Start
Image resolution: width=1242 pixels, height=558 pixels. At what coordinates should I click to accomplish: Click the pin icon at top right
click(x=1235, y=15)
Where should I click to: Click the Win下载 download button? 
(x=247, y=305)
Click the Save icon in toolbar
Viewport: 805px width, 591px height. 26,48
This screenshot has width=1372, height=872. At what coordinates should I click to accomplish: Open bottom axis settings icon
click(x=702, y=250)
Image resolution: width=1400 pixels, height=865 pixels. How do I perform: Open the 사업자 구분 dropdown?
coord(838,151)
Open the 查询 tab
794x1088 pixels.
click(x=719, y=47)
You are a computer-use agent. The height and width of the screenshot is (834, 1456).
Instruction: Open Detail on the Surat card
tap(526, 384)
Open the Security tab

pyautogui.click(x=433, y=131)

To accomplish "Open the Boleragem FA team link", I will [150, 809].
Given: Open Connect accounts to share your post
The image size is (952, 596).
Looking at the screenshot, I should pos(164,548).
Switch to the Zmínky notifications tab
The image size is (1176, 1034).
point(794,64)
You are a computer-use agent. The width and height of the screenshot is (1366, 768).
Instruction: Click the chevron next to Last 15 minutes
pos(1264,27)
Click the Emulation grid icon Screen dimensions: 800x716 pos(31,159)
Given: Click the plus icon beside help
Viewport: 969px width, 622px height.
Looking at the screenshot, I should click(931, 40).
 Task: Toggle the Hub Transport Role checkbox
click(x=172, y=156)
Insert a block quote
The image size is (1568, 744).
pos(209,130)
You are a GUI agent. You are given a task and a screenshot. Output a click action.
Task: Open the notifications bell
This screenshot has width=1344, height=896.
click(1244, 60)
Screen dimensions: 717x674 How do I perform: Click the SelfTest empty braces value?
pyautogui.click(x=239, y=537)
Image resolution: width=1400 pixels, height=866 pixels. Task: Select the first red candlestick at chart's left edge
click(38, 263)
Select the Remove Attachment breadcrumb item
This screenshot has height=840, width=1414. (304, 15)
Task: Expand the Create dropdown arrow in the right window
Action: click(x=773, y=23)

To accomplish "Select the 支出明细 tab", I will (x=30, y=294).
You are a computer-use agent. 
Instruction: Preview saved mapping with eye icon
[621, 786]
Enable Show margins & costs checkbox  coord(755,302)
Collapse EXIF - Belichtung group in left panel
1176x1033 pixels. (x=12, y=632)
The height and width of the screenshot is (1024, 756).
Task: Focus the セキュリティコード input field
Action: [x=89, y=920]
End
### PROBLEM DETAILS
Copy each of the items above word for word, line by line, without changing anything.

### IN RESPONSE
Image resolution: width=1242 pixels, height=558 pixels. At what coordinates should I click to accomplish: Click the pin icon at top right
click(x=1235, y=15)
Where should I click to: Click the Win下载 download button? 
(x=247, y=305)
Click the Save icon in toolbar
Viewport: 805px width, 591px height. 26,48
This screenshot has width=1372, height=872. At what coordinates should I click to accomplish: Open bottom axis settings icon
click(x=702, y=250)
Image resolution: width=1400 pixels, height=865 pixels. How do I perform: Open the 사업자 구분 dropdown?
coord(838,151)
Open the 查询 tab
794x1088 pixels.
click(x=719, y=47)
You are a computer-use agent. The height and width of the screenshot is (834, 1456).
Instruction: Open Detail on the Surat card
tap(526, 384)
Open the Security tab

pyautogui.click(x=433, y=131)

To accomplish "Open the Boleragem FA team link", I will [150, 809].
Given: Open Connect accounts to share your post
The image size is (952, 596).
Looking at the screenshot, I should pos(164,548).
Switch to the Zmínky notifications tab
The image size is (1176, 1034).
point(794,64)
You are a computer-use agent. The width and height of the screenshot is (1366, 768).
Instruction: Click the chevron next to Last 15 minutes
pos(1264,27)
Click the Emulation grid icon Screen dimensions: 800x716 pos(31,159)
Given: Click the plus icon beside help
Viewport: 969px width, 622px height.
Looking at the screenshot, I should click(931, 40).
 Task: Toggle the Hub Transport Role checkbox
click(x=172, y=156)
Insert a block quote
The image size is (1568, 744).
pos(209,130)
You are a GUI agent. You are given a task and a screenshot. Output a click action.
Task: Open the notifications bell
This screenshot has width=1344, height=896.
click(1244, 60)
Screen dimensions: 717x674 How do I perform: Click the SelfTest empty braces value?
pyautogui.click(x=239, y=537)
Image resolution: width=1400 pixels, height=866 pixels. Task: Select the first red candlestick at chart's left edge
click(38, 263)
Select the Remove Attachment breadcrumb item
This screenshot has height=840, width=1414. (304, 15)
Task: Expand the Create dropdown arrow in the right window
Action: click(x=773, y=23)

To accomplish "Select the 支出明细 tab", I will (x=30, y=294).
You are a computer-use agent. 
Instruction: Preview saved mapping with eye icon
[621, 786]
Enable Show margins & costs checkbox  coord(755,302)
Collapse EXIF - Belichtung group in left panel
1176x1033 pixels. (x=12, y=632)
The height and width of the screenshot is (1024, 756).
Task: Focus the セキュリティコード input field
Action: [x=89, y=920]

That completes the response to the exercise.